If traditional banks see significant amounts of runoff from their low-cost deposits, they will either have to pay depositors more if they want to keep them or turn to other, costlier ways to fund loan growth. Those can include unsecured debt or wholesale securitized funding, Those can include unsecured debt or wholesale securitized funding, said Michael Taiano, director of the financial institutions group at Fitch Ratings.

Ally Bank has been doing the exact opposite, as its mix of deposits versus unsecured debt has been shifting towards deposits. Jason Goldberg, an analyst at Barclays, estimates that Ally’s current level of $12 billion of unsecured debt will roll off the books over the next four years and Ally won’t need to replace any of it with more debt. Instead, its deposit growth will replace it.
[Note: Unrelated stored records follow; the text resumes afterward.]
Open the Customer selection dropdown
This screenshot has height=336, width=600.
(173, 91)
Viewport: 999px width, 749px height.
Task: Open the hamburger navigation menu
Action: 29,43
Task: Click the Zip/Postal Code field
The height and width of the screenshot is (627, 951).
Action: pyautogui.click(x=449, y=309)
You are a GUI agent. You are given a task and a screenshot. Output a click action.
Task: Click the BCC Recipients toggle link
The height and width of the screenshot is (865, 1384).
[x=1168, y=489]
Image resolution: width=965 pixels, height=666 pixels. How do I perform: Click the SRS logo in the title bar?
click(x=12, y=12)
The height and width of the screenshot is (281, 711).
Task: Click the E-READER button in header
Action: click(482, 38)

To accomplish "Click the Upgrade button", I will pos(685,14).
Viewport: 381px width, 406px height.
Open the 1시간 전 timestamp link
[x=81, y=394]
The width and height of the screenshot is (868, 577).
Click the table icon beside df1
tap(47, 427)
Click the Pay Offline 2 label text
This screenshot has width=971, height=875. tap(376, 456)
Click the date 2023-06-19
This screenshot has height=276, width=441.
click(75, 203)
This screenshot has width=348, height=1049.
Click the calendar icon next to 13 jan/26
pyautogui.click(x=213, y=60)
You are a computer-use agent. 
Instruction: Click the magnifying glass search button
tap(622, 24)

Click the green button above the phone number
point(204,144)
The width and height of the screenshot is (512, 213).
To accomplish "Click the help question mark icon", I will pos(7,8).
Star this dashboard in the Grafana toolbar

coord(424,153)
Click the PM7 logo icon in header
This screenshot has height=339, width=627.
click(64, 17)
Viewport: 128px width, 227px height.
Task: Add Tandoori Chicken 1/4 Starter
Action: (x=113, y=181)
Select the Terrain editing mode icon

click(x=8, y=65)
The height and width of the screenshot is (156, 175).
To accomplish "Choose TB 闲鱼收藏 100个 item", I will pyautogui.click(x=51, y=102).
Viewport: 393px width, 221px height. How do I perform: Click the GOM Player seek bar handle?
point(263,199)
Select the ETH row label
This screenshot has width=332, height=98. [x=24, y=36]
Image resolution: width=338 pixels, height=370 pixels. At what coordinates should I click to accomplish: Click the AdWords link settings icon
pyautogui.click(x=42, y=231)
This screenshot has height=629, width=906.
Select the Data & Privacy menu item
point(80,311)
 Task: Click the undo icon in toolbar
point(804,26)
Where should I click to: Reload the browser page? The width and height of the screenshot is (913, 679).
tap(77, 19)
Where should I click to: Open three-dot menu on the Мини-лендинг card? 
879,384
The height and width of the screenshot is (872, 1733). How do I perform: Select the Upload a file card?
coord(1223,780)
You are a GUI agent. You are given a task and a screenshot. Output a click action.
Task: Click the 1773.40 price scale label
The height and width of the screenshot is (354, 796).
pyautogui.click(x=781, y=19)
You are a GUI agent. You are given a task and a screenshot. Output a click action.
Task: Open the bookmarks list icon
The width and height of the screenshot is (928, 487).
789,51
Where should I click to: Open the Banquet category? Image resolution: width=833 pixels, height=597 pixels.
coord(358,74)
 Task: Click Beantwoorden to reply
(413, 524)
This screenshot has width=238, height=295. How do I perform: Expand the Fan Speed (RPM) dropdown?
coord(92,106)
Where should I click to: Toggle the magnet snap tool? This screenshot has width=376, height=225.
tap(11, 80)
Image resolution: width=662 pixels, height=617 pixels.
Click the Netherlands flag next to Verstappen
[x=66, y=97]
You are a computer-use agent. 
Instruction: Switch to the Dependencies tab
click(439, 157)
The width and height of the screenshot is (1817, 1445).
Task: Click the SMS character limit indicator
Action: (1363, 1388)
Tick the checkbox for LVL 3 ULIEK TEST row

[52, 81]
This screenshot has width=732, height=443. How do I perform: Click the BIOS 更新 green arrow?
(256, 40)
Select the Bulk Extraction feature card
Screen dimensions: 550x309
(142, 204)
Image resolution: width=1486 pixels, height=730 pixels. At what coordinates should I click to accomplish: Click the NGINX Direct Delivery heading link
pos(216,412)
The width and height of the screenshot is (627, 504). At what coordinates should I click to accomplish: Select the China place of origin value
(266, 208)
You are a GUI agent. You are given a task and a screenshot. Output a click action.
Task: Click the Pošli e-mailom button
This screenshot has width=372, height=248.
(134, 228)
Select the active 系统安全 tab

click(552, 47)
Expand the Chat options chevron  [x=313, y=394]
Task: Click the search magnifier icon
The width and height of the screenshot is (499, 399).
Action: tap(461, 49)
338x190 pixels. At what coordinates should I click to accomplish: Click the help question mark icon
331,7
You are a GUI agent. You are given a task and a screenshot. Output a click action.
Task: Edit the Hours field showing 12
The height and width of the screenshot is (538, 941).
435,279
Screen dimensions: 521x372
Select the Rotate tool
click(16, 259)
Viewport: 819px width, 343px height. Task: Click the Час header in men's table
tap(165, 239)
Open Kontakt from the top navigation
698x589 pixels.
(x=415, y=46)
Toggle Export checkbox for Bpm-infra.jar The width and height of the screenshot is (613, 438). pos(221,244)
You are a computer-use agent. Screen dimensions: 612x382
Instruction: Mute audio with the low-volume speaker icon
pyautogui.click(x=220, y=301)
Ally has estimated it will see about $40 billion of additional deposits over the next three to four years.

That would spur a big improvement in Ally’s net interest margin, CEO Jeff Brown said during the company’s fourth-quarter earnings conference call.

“The biggest piece of the NIM expansion on the cost-of-funds side will be really just the absolute growth in deposits versus the unsecured debt coming down,” Brown said.

Traditional banks have options for retaining some of their core funding, Stanley said. Banks can make special deals with the largest customers to keep many of those deposits from fleeing for higher rates.

Banks can also explore the concept of refinancing deposits, which was popular in the 1980s, Stanley said. A customer can switch a fixed-rate deposit product to a new higher-rate product in exchange for a fee without having to wait until maturity, he said. That lets the customer take advantage of rising rates but still gives the bank some protection against rising deposit costs.

Mostly, executives at traditional banks may have to offer higher rates on CDs and other savings accounts, or risk being left behind.

“The competitive forces are going to dictate that banks offer higher interest rates to attract and retain the funding they need,” Stanley said.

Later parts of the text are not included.